◆ **Istruzione**
Prosegui il brano sulla ricerca europea TIES e sui figli degli immigrati, riprendendo subito dopo la sua ultima frase.

◆ **Brano**
Come promuovere l’integrazione delle seconde generazioni: nuove prospettive da una ricerca europea

di Michael Eve (Università del Piemonte Orientale)

Il figlio di un immigrato ha chances di vita più favorevoli se cresce a Parigi o a Berlino? Di solito si tende ad affrontare le domande di questo tipo facendo riferimento alle politiche mirate esplicitamente agli immigrati e ai loro discendenti nei vari paesi, o magari al grado di “chiusura” manifestato dalla popolazione locale. Magari verranno in mente i “modelli” di integrazione che sarebbero caratteristici dei vari paesi, più “assimilazionisti” in Francia, ad esempio, più disposti a dare qualche spazio al “multiculturalismo” nei paesi anglosassoni o in Svezia o i Paesi Bassi.

Tuttavia se si vuole capire le differenze nazionali nel rischio corso dai figli degli immigrati di trovarsi disoccupato, nelle probabilità di laurearsi o di ottenere un posto di lavoro qualificato, non sono necessariamente queste le dimensioni più rilevanti. Come dimostrano i dati di una recente e importante ricerca europea nota con l’acronimo TIES (The Integration of the European Second generation) esistono differenze assai vistose nelle opportunità a cui i figli di immigrati hanno accesso nei vari paesi europei e nei rischi a cui sono soggetti; ma queste differenze sembrano legate ad aspetti della struttura organizzativa e istituzionale del sistema scolastico e del mercato del lavoro più ancora che alle politiche “per gli immigrati”.

In questo senso, la ricerca fornisce stimoli importanti per allargare le concezioni rispetto alla natura delle misure che possano incidere sulla reale integrazione dei figli degli immigrati.

La novità di TIES

TIES segna un’innovazione in questo ambito di ricerca. Infatti mentre abbondano gli studi che mettono a confronto le politiche adottate dalle diverse nazioni d’immigrazione, sono più recenti i tentativi di misurare le differenze internazionali nei concreti destini sociali dei figli degli immigrati (la riuscita scolastica, posizione professionale, ecc.). TIES non è certo il primo tentativo di confronto internazionale degli esiti scolastici e occupazionali (cfr. tra gli altri Alba e Silberman 2009; Alba, Sloan e Sperling 2011; Crul e Vermeulen 2003; Reitz e Zhang 2011), per non parlare di un gran numero di studi che, pur essendo basati essenzialmente su dati provenienti da un solo paese, forniscono importanti spunti sull’effetto dei contesti nazionali e puntuali riferimenti a dati internazionali.

◆ **Elenco**
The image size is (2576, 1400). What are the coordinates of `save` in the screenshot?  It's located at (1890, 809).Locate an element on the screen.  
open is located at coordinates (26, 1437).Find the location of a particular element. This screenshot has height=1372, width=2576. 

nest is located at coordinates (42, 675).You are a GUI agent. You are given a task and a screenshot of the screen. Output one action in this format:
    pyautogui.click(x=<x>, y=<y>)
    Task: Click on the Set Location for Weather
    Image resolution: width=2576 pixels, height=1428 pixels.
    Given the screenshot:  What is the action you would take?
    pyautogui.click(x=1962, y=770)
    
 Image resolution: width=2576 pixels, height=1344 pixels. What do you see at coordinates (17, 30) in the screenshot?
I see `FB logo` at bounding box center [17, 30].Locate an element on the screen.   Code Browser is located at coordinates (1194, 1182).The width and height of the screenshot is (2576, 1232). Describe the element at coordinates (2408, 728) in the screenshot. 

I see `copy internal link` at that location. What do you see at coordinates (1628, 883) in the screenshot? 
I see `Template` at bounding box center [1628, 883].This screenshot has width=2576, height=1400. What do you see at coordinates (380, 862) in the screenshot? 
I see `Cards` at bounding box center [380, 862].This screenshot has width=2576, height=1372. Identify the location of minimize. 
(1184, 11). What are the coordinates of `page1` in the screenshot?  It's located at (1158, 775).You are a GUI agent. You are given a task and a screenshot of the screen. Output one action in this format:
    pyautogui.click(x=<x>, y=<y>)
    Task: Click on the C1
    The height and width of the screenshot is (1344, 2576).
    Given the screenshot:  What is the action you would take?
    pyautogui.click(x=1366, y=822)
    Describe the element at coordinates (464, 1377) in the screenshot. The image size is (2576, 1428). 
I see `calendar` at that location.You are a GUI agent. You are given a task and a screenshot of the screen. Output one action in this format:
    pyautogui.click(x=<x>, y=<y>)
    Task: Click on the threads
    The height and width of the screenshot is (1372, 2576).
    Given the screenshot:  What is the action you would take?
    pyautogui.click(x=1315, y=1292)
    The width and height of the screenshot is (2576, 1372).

◆ **Risultato**
Tuttavia gran parte delle ricerche precedenti hanno attinto a basi dati raccolte per altri scopi mentre TIES ha svolto un indagine centrata unicamente sulle seconde generazioni in otto paesi europei; per questo motivo dispone di informazioni ben più ricche sulla famiglia d’origine, sull’esperienza scolastica e lavorativa, sulle opinioni e sui progetti dei giovani intervistati. L’abbondanza di queste materiali permette all’équipe di ricerca di esplorare più in dettaglio i meccanismi sociali che possano spiegare le differenze rilevate. Infatti l’ambizione del progetto non è solo quella di documentare le differenze internazionali, per esempio, nel tasso di riuscita scolastica o nel tasso di disoccupazione (a questo livello i risultati TIES tendono a confermare quelli di ricerche precedenti) ma anche di esplorare i fattori che sottostanno alle differenze trovate. Più ancora di studiosi precedenti, i ricercatori TIES vogliono affermare così una coerente integration context theory (Crul e Schneider 2010), mostrando il modo in cui il contesto “conta” nelle traiettorie concrete delle persone.

Determinanti sistemiche

Per semplificare un po’ l’enorme complessità di una comparazione internazionale in profondità i ricercatori hanno voluto focalizzare su poche origini nazionali (turchi, marocchini ed ex-iugoslavi) e in realtà gran parte delle analisi più approfondite svolte finora riguardano i figli di immigrati turchi nati in Germania, Austria, Svezia, Svizzera, Belgio e Paesi Bassi.

Dal punto della comparazione internazionale, l’immigrazione turca ha alcuni vantaggi: con la parziale eccezione della Svezia, paese in cui l’immigrazione turca ha incluso molti rifugiati, i percorsi migratori della prima generazione sono stati piuttosto simili. Infatti gran parte dei genitori degli intervistati TIES sono partiti da zone rurali o semi-rurali della Turchia nell’ambito dei programmi di reclutamento degli anni sessanta e i primi anni settanta. La grande maggioranza di questa prima generazione aveva un livello di istruzione molto modesto (ancora di più nel caso delle donne, che generalmente arrivavano per ricongiungimento familiare). Su tutta una serie di variabili sociologicamente cruciali, quindi, le famiglie d’origine dei giovani intervistati per la ricerca TIES sono molto simili nei vari paesi. Inoltre la ricerca ha campionato solo i figli nati nel paese d’immigrazione, escludendo così i noti effetti sull’istruzione e sull’occupazione del fatto di arrivare bambino o adolescente.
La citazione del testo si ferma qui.